START Record excerpts

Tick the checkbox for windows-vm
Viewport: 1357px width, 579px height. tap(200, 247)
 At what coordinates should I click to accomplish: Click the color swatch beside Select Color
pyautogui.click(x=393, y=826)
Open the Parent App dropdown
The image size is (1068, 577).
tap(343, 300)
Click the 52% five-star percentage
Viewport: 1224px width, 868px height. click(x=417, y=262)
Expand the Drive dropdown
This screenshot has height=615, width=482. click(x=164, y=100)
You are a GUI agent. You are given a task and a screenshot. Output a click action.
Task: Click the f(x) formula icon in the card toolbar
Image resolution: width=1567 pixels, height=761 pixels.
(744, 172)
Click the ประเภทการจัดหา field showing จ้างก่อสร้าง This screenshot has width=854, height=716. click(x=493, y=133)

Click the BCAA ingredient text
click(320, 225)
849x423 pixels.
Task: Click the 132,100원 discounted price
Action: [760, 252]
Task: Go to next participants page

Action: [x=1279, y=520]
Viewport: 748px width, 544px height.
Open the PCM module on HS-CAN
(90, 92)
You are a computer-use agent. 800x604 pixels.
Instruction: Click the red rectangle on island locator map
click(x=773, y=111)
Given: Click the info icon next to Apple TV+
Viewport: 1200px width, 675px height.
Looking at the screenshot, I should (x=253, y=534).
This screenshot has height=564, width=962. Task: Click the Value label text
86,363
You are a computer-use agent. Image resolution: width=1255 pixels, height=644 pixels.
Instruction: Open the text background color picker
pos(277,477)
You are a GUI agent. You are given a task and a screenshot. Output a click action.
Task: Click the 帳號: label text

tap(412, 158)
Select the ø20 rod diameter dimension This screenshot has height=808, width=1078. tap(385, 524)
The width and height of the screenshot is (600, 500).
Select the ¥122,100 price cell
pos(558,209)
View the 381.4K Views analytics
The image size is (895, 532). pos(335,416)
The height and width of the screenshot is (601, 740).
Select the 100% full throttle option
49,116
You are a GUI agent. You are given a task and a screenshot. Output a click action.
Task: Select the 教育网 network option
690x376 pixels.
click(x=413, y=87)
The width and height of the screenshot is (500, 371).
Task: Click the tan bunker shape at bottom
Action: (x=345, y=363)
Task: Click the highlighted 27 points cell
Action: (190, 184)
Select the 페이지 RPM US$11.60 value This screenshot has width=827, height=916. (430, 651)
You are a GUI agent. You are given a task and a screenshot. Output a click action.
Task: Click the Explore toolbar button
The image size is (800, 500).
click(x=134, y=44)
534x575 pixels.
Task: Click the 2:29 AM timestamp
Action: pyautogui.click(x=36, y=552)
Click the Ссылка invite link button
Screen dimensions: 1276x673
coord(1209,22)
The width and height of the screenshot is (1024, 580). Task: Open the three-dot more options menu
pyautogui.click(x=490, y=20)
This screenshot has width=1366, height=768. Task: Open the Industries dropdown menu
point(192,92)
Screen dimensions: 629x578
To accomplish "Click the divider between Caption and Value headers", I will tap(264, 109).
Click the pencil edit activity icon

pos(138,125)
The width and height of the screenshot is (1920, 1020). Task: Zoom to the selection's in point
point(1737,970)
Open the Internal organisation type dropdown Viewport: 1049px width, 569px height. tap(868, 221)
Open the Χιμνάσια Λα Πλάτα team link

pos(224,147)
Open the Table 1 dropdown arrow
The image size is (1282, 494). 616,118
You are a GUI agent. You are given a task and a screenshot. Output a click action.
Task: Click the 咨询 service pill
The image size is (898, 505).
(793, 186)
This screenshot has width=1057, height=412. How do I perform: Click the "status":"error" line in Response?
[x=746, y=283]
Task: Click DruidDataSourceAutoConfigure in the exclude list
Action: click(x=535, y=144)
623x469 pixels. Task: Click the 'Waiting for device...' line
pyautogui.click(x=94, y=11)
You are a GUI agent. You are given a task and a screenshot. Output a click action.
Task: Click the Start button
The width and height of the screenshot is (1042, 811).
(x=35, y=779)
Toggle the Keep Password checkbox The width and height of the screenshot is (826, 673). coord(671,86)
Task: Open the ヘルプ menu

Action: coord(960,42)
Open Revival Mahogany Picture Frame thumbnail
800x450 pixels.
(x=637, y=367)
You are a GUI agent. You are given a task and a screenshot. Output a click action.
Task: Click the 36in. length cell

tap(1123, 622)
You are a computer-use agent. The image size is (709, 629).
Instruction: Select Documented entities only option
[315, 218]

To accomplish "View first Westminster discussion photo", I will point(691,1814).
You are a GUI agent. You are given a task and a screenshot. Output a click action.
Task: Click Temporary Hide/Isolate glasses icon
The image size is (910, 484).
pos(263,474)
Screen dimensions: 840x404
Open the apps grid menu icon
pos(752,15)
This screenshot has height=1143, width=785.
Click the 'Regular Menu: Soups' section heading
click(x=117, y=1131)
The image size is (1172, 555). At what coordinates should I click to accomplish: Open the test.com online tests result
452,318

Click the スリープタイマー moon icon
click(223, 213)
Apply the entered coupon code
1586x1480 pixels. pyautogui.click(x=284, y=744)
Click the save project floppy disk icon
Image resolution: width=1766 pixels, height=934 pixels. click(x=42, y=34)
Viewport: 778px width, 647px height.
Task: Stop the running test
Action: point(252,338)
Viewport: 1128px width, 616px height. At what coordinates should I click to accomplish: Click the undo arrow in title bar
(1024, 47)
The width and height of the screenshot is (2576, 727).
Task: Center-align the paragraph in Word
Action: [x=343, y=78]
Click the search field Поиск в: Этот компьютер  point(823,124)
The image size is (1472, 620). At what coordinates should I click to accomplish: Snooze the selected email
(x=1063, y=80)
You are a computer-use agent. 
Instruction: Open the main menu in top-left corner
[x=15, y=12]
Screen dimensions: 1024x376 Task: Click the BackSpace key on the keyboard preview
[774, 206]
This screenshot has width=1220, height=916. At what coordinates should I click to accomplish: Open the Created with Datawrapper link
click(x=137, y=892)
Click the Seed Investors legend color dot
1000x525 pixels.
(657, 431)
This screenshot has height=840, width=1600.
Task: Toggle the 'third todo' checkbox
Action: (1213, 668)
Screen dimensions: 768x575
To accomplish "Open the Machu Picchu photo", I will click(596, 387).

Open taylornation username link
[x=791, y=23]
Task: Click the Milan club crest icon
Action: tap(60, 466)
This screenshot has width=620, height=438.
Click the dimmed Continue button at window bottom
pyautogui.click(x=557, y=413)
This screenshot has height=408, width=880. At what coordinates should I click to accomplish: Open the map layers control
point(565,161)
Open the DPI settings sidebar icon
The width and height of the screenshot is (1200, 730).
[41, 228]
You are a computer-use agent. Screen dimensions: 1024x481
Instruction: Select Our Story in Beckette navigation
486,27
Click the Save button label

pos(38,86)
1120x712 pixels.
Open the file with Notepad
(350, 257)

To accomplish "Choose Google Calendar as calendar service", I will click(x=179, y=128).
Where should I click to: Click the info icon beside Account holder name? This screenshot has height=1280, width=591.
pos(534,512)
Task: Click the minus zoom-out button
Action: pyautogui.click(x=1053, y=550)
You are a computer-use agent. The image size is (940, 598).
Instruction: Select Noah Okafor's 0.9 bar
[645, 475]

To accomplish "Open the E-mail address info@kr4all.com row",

END Record excerpts

**The problem**
In the data above, find the line that contains "Task: Click the f(x)", then reproduce exactly every line from the first line through that line.

**Task answer**
Tick the checkbox for windows-vm
Viewport: 1357px width, 579px height. tap(200, 247)
 At what coordinates should I click to accomplish: Click the color swatch beside Select Color
pyautogui.click(x=393, y=826)
Open the Parent App dropdown
The image size is (1068, 577).
tap(343, 300)
Click the 52% five-star percentage
Viewport: 1224px width, 868px height. click(x=417, y=262)
Expand the Drive dropdown
This screenshot has height=615, width=482. click(x=164, y=100)
You are a GUI agent. You are given a task and a screenshot. Output a click action.
Task: Click the f(x) formula icon in the card toolbar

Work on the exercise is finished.